De acordo com a Pordata, o preço mediano de venda das casas novas no ano passado foi de 2639 euros/m2, quando em 2021 custava menos 700 euros. Nas franjas da linha de comboio, os edifícios são antigos, muitos deles degradados, há pouco espaço verde e parte do comércio local também tem ido fechando portas com a multiplicação de grandes superfícies. Mas a queixa mantém-se: os preços são altos.
As colinas de Fitares (Rio de Mouro), Tapada das Mercês, São Marcos (Cacém), Lopas (Agualva), Massamá Norte ou Belas cresceram exponencialmente nas últimas três décadas, e o PDM – Plano Director Municipal de 1999 já não foi a tempo de corrigir alguma da construção desenfreada que fora licenciada.
Perante um território tão diferente, há quem se arrisque a falar da divisão do concelho. Ricardo Duarte, da associação de defesa do património QSintra, diz ao PÚBLICO haver uma “consciência crescente que esse cenário poderia ser uma mais-valia, com uma câmara que se dedicasse a uma área e realidade mais coesas, com uma natureza mais específica”. Ou seja, que o eixo urbano (Algueirão- Queluz) fosse separado da União das Freguesias de Sintra (Santa Maria e São Miguel, São Martinho e São Pedro) e das restantes freguesias rurais (nas áreas Norte e costeira).
Porque, alega, o Parque Natural Sintra-Cascais e a classificação da Unesco comportam realidades muito diferentes da faixa urbana e requerem uma gestão dedicada — onde se deveria incluir a criação de gabinetes dedicados às zonas históricas, como a vila mas também Colares. Esta fatia menos urbana do município mas que ocupa três quartos da área total, representa uma realidade diferente do resto do território.
Sintra está apertada pelo turismo, com os problemas de mobilidade e de preservação do edificado que lhe vão valendo “puxões de orelhas” sucessivos da Unesco (há muitos imóveis devolutos entre a Estefânia e a vila); precisa urgentemente de um “plano de restrição generalizada do tráfego no centro histórico do trânsito” à excepção de residentes e mercadorias, e de um sistema de pequenos autocarros circular, descreve Ricardo Duarte.
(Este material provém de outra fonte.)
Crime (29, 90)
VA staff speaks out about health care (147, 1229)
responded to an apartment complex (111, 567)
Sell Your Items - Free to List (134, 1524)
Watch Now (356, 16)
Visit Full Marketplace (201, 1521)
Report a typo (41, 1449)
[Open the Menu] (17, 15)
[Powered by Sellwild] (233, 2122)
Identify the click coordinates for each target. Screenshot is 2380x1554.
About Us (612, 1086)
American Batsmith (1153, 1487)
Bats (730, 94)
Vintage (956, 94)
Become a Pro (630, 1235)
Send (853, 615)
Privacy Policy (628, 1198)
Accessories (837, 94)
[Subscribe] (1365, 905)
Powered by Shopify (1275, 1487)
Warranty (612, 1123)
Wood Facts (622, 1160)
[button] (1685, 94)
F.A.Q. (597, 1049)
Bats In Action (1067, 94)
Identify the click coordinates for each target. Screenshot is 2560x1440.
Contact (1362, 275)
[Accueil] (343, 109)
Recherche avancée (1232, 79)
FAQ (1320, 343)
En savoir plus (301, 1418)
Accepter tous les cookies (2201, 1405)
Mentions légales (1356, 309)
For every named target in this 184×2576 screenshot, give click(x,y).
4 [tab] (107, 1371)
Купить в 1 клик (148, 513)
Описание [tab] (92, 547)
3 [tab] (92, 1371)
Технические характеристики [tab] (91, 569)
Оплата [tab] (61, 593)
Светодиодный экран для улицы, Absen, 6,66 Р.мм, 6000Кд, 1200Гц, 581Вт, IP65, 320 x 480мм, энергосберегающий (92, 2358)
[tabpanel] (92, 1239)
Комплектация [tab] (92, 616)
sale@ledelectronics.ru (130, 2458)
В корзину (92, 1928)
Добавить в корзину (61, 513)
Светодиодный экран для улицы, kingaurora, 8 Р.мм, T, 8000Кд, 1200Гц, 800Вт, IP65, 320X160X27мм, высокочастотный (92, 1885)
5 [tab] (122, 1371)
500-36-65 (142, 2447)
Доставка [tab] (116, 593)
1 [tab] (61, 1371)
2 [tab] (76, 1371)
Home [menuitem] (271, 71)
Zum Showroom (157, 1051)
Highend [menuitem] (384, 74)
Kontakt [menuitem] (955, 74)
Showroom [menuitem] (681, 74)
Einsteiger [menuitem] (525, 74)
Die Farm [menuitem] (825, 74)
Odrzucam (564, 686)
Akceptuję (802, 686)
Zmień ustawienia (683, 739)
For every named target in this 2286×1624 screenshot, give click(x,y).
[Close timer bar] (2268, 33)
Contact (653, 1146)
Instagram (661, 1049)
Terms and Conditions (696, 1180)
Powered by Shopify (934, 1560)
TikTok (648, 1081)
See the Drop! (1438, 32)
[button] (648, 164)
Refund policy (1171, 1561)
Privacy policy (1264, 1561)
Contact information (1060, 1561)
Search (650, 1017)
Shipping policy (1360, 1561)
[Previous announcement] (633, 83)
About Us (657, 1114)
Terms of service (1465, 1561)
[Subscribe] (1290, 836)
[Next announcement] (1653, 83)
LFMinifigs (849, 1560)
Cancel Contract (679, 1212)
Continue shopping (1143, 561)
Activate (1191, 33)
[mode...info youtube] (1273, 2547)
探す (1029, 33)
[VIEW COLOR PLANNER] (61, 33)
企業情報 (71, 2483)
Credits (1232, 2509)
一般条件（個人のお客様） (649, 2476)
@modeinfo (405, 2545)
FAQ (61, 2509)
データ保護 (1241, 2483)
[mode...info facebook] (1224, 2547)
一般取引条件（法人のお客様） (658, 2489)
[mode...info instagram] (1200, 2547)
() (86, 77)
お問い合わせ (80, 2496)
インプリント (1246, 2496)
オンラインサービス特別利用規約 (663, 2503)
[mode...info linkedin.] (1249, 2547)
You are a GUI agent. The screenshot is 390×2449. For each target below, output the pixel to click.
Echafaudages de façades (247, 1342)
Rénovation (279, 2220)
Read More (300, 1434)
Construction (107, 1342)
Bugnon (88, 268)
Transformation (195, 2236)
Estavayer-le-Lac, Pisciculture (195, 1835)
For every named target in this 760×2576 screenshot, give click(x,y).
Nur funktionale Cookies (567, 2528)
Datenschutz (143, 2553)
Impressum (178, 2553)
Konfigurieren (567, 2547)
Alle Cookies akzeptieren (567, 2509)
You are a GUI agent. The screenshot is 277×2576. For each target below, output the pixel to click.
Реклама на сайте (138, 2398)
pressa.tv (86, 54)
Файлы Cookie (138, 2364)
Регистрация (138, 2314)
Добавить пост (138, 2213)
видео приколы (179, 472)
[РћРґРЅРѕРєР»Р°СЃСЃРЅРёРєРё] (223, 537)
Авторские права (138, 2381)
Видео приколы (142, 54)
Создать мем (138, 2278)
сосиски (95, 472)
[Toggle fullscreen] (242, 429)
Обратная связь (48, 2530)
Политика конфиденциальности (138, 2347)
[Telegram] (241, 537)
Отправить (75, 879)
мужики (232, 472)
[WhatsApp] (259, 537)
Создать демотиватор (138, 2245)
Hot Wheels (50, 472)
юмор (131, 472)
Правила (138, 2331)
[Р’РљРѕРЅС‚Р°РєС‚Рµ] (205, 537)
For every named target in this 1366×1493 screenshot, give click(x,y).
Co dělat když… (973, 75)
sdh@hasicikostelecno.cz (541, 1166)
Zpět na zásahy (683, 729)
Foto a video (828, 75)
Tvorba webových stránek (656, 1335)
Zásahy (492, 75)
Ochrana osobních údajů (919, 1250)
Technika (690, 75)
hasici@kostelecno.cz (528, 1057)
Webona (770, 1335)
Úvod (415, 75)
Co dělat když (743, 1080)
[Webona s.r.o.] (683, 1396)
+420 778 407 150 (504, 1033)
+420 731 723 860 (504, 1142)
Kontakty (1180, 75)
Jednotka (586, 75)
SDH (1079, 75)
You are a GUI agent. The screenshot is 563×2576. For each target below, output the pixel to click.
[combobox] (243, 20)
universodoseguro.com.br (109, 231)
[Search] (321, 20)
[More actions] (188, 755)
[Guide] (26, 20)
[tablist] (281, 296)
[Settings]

Ainda assim, elogia a melhoria no acesso e conservação dos monumentos com a criação da Parques de Sintra, apesar de ainda haver um “excesso de carga diária”. Porém, lamenta que “o parque natural não tenha meios suficientes para fiscalizar todo o perímetro florestal”, o que permite que haja ainda “actividade ilegal dos madeireiros na serra”, denuncia o vogal da QSintra, além das obras que se fazem para lá dos muros altos e da densa vegetação em propriedades na zona de protecção, sobre as quais a monitorização é “quase impossível”.
A Câmara de Sintra confirmou ao PÚBLICO que o plano de ordenamento do Parque Natural Sintra- Cascais aprovado em 2004 devia ter sido revisto até cinco anos depois, mas tal nunca aconteceu “apesar das profundas alterações ambientais, sociais e urbanísticas ocorridas no território” e dos seus pedidos insistentes junto do Governo.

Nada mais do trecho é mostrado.